**WHAT YOU HAVE TO DO:** Please give back every entry in full, word for word, but none of the pictures.

(Collected data)
——————

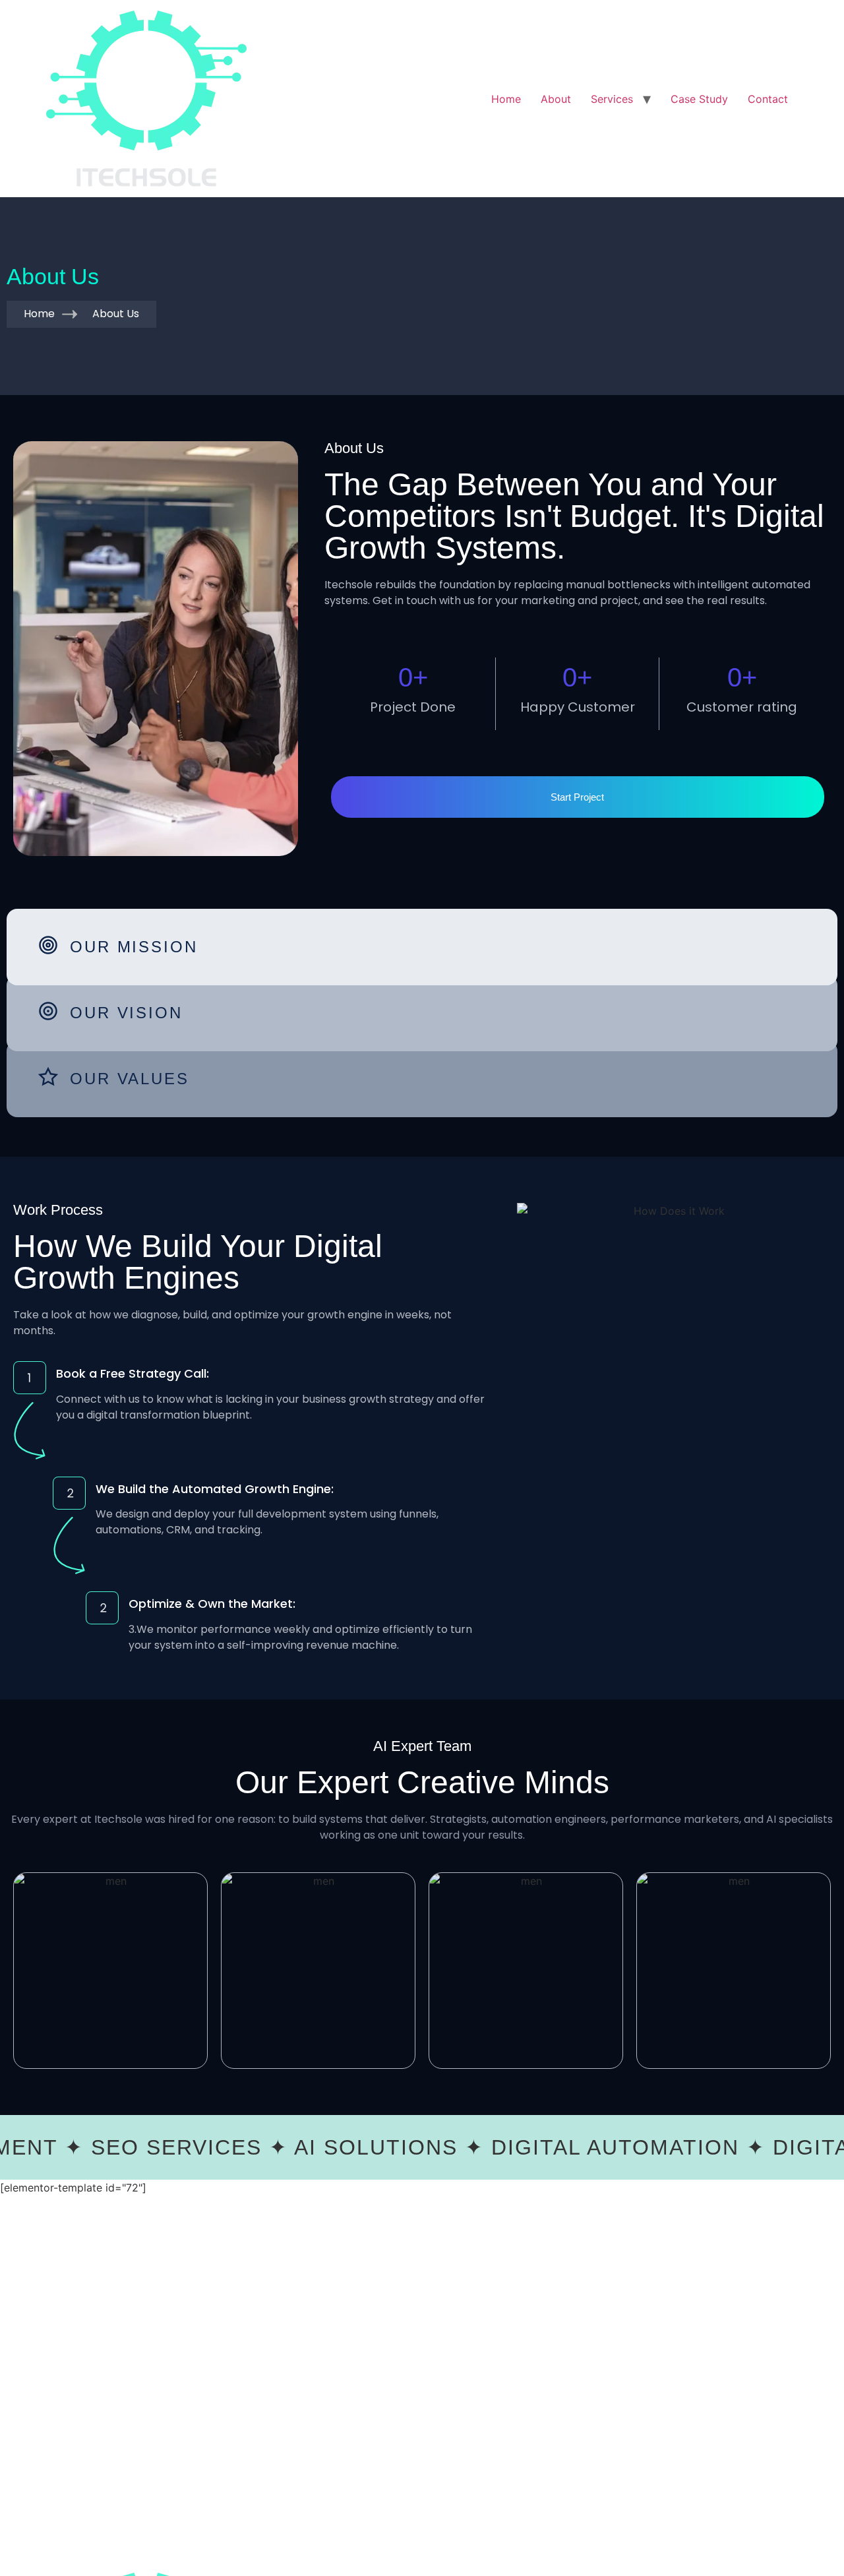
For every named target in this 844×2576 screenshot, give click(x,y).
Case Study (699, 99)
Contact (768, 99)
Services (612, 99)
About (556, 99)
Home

——————

**RESPONSE TO THE EXERCISE:**
For every named target in this 844×2576 screenshot, give click(x,y).
Case Study (699, 99)
Contact (768, 99)
Services (612, 99)
About (556, 99)
Home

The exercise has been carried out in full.